**Task to carry out:**
Edit the data below so that every "computer-use agent" becomes "screen-navigation agent", with all other text left as is.

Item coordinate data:
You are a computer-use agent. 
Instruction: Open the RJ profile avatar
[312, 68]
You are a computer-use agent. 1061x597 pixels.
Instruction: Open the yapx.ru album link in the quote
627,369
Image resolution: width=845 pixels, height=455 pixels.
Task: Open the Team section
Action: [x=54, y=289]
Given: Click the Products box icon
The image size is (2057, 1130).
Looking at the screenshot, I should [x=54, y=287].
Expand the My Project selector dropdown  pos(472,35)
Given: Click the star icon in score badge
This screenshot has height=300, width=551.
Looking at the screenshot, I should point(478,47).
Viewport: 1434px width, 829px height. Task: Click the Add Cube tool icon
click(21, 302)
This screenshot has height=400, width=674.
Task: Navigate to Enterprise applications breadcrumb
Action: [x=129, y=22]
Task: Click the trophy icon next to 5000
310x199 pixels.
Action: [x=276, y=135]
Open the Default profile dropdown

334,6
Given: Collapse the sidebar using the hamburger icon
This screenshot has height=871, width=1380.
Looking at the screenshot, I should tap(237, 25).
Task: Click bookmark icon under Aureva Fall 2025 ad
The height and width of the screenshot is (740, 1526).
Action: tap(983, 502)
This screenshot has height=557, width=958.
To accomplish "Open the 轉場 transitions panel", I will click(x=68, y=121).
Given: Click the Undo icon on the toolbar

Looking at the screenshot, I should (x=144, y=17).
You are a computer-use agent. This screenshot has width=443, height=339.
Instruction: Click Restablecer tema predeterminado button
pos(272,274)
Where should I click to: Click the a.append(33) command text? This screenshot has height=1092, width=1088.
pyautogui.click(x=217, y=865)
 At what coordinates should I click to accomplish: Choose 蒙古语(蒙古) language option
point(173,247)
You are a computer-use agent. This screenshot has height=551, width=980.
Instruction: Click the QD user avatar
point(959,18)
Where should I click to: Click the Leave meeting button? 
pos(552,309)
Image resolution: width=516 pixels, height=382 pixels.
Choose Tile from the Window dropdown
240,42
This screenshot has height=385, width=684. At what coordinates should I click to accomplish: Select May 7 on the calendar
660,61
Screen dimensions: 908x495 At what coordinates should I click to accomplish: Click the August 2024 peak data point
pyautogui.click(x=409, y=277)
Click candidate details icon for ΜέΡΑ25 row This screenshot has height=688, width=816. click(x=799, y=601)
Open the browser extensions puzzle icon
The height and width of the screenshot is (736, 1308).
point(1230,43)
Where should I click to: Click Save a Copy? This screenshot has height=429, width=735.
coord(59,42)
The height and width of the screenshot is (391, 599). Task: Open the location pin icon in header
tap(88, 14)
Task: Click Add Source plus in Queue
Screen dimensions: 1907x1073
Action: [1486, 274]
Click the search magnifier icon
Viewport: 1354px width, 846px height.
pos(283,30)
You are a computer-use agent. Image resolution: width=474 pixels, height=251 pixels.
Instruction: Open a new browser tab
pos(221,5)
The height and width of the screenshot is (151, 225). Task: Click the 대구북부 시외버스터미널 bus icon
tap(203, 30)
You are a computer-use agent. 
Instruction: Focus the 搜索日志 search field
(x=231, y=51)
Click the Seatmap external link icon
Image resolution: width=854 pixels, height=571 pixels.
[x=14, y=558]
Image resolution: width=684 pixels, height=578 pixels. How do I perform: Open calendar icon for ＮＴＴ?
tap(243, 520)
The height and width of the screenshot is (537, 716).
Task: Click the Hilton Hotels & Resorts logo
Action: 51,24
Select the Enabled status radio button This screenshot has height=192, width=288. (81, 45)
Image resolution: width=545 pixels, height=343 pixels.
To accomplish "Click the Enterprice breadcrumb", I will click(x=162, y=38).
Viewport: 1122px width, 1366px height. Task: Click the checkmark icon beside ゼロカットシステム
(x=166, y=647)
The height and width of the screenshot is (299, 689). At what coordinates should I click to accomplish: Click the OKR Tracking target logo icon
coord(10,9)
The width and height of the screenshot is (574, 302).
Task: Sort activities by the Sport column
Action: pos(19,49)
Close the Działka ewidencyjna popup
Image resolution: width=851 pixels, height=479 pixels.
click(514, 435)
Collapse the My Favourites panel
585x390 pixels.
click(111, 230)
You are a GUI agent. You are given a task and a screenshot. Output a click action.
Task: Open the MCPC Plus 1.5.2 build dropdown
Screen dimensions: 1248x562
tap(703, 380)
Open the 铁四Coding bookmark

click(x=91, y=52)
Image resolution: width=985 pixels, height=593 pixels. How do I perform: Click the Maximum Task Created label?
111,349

**The output:**
You are a screen-navigation agent. 
Instruction: Open the RJ profile avatar
[312, 68]
You are a screen-navigation agent. 1061x597 pixels.
Instruction: Open the yapx.ru album link in the quote
627,369
Image resolution: width=845 pixels, height=455 pixels.
Task: Open the Team section
Action: [x=54, y=289]
Given: Click the Products box icon
The image size is (2057, 1130).
Looking at the screenshot, I should [x=54, y=287].
Expand the My Project selector dropdown  pos(472,35)
Given: Click the star icon in score badge
This screenshot has height=300, width=551.
Looking at the screenshot, I should point(478,47).
Viewport: 1434px width, 829px height. Task: Click the Add Cube tool icon
click(21, 302)
This screenshot has height=400, width=674.
Task: Navigate to Enterprise applications breadcrumb
Action: [x=129, y=22]
Task: Click the trophy icon next to 5000
310x199 pixels.
Action: [x=276, y=135]
Open the Default profile dropdown

334,6
Given: Collapse the sidebar using the hamburger icon
This screenshot has height=871, width=1380.
Looking at the screenshot, I should tap(237, 25).
Task: Click bookmark icon under Aureva Fall 2025 ad
The height and width of the screenshot is (740, 1526).
Action: tap(983, 502)
This screenshot has height=557, width=958.
To accomplish "Open the 轉場 transitions panel", I will click(x=68, y=121).
Given: Click the Undo icon on the toolbar

Looking at the screenshot, I should (x=144, y=17).
You are a screen-navigation agent. This screenshot has width=443, height=339.
Instruction: Click Restablecer tema predeterminado button
pos(272,274)
Where should I click to: Click the a.append(33) command text? This screenshot has height=1092, width=1088.
pyautogui.click(x=217, y=865)
 At what coordinates should I click to accomplish: Choose 蒙古语(蒙古) language option
point(173,247)
You are a screen-navigation agent. This screenshot has height=551, width=980.
Instruction: Click the QD user avatar
point(959,18)
Where should I click to: Click the Leave meeting button? 
pos(552,309)
Image resolution: width=516 pixels, height=382 pixels.
Choose Tile from the Window dropdown
240,42
This screenshot has height=385, width=684. At what coordinates should I click to accomplish: Select May 7 on the calendar
660,61
Screen dimensions: 908x495 At what coordinates should I click to accomplish: Click the August 2024 peak data point
pyautogui.click(x=409, y=277)
Click candidate details icon for ΜέΡΑ25 row This screenshot has height=688, width=816. click(x=799, y=601)
Open the browser extensions puzzle icon
The height and width of the screenshot is (736, 1308).
point(1230,43)
Where should I click to: Click Save a Copy? This screenshot has height=429, width=735.
coord(59,42)
The height and width of the screenshot is (391, 599). Task: Open the location pin icon in header
tap(88, 14)
Task: Click Add Source plus in Queue
Screen dimensions: 1907x1073
Action: [1486, 274]
Click the search magnifier icon
Viewport: 1354px width, 846px height.
pos(283,30)
You are a screen-navigation agent. Image resolution: width=474 pixels, height=251 pixels.
Instruction: Open a new browser tab
pos(221,5)
The height and width of the screenshot is (151, 225). Task: Click the 대구북부 시외버스터미널 bus icon
tap(203, 30)
You are a screen-navigation agent. 
Instruction: Focus the 搜索日志 search field
(x=231, y=51)
Click the Seatmap external link icon
Image resolution: width=854 pixels, height=571 pixels.
[x=14, y=558]
Image resolution: width=684 pixels, height=578 pixels. How do I perform: Open calendar icon for ＮＴＴ?
tap(243, 520)
The height and width of the screenshot is (537, 716).
Task: Click the Hilton Hotels & Resorts logo
Action: 51,24
Select the Enabled status radio button This screenshot has height=192, width=288. (81, 45)
Image resolution: width=545 pixels, height=343 pixels.
To accomplish "Click the Enterprice breadcrumb", I will click(x=162, y=38).
Viewport: 1122px width, 1366px height. Task: Click the checkmark icon beside ゼロカットシステム
(x=166, y=647)
The height and width of the screenshot is (299, 689). At what coordinates should I click to accomplish: Click the OKR Tracking target logo icon
coord(10,9)
The width and height of the screenshot is (574, 302).
Task: Sort activities by the Sport column
Action: pos(19,49)
Close the Działka ewidencyjna popup
Image resolution: width=851 pixels, height=479 pixels.
click(514, 435)
Collapse the My Favourites panel
585x390 pixels.
click(111, 230)
You are a GUI agent. You are given a task and a screenshot. Output a click action.
Task: Open the MCPC Plus 1.5.2 build dropdown
Screen dimensions: 1248x562
tap(703, 380)
Open the 铁四Coding bookmark

click(x=91, y=52)
Image resolution: width=985 pixels, height=593 pixels. How do I perform: Click the Maximum Task Created label?
111,349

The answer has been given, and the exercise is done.